Stored data:
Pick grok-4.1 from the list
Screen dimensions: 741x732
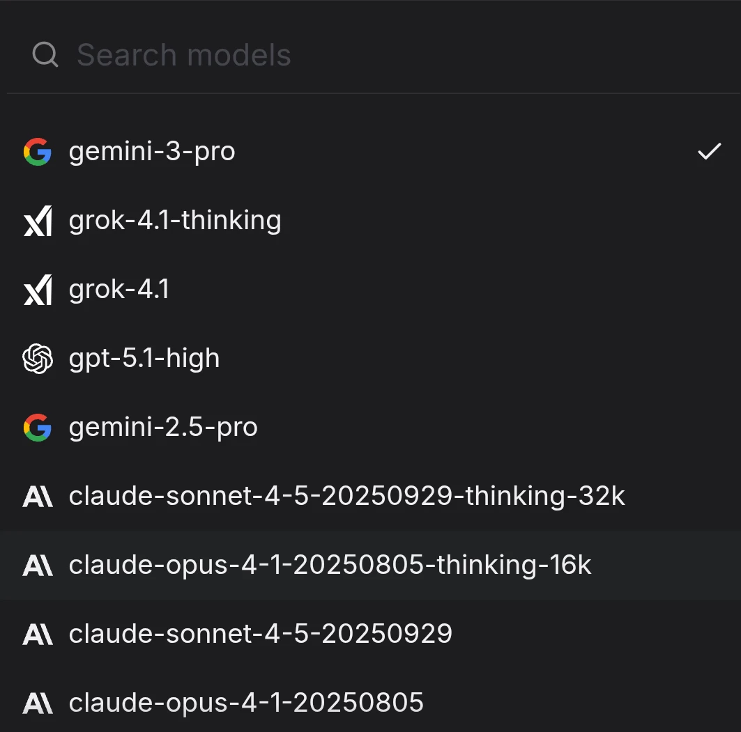119,290
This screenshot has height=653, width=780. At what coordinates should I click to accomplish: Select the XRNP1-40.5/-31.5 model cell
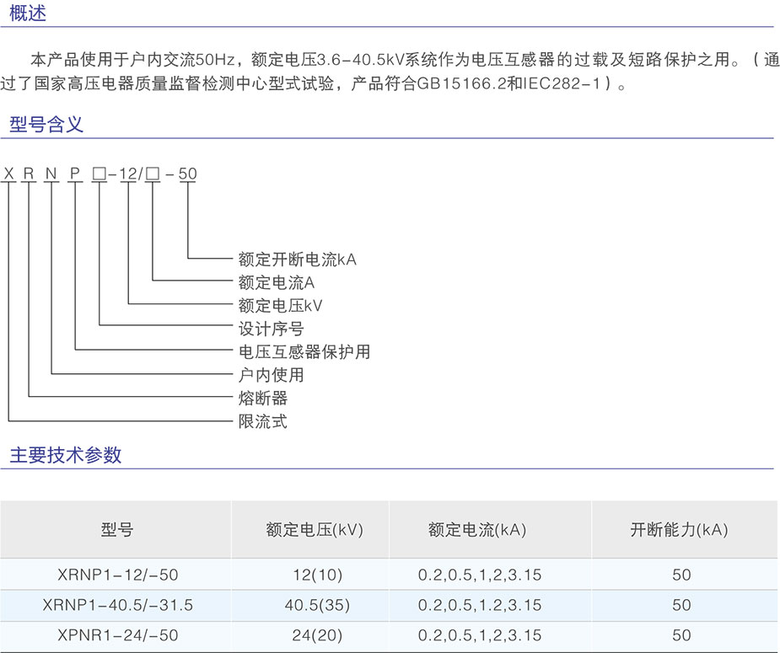(118, 605)
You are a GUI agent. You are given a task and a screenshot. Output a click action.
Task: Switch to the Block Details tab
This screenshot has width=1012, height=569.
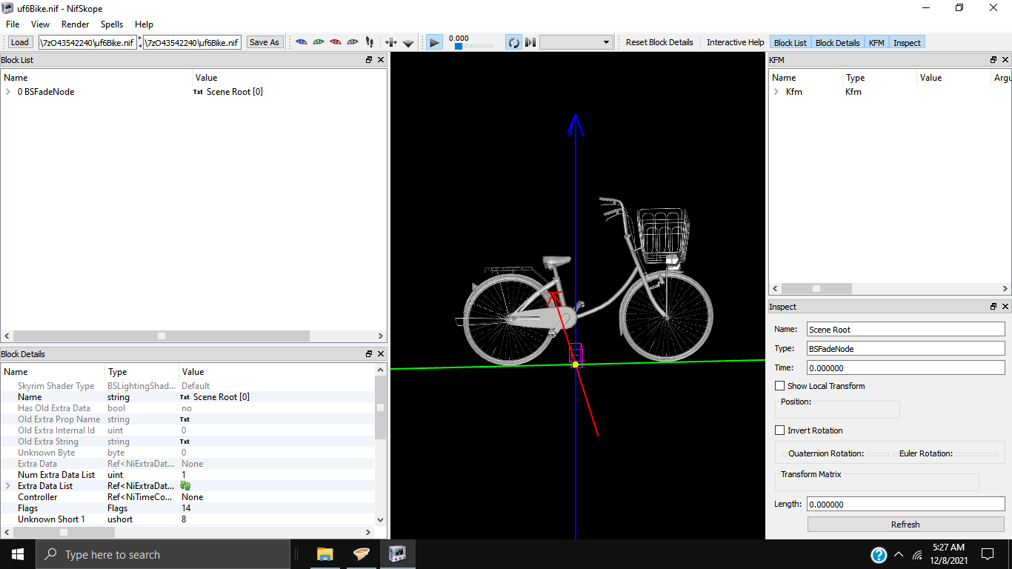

EXERCISE DETAILS. For each record above, write out its text exactly and skip any picture.

RESULT OF THE TASK.
Pick grok-4.1 from the list
Screen dimensions: 741x732
119,290
This screenshot has height=653, width=780. At what coordinates should I click to accomplish: Select the XRNP1-40.5/-31.5 model cell
(118, 605)
You are a GUI agent. You are given a task and a screenshot. Output a click action.
Task: Switch to the Block Details tab
This screenshot has width=1012, height=569.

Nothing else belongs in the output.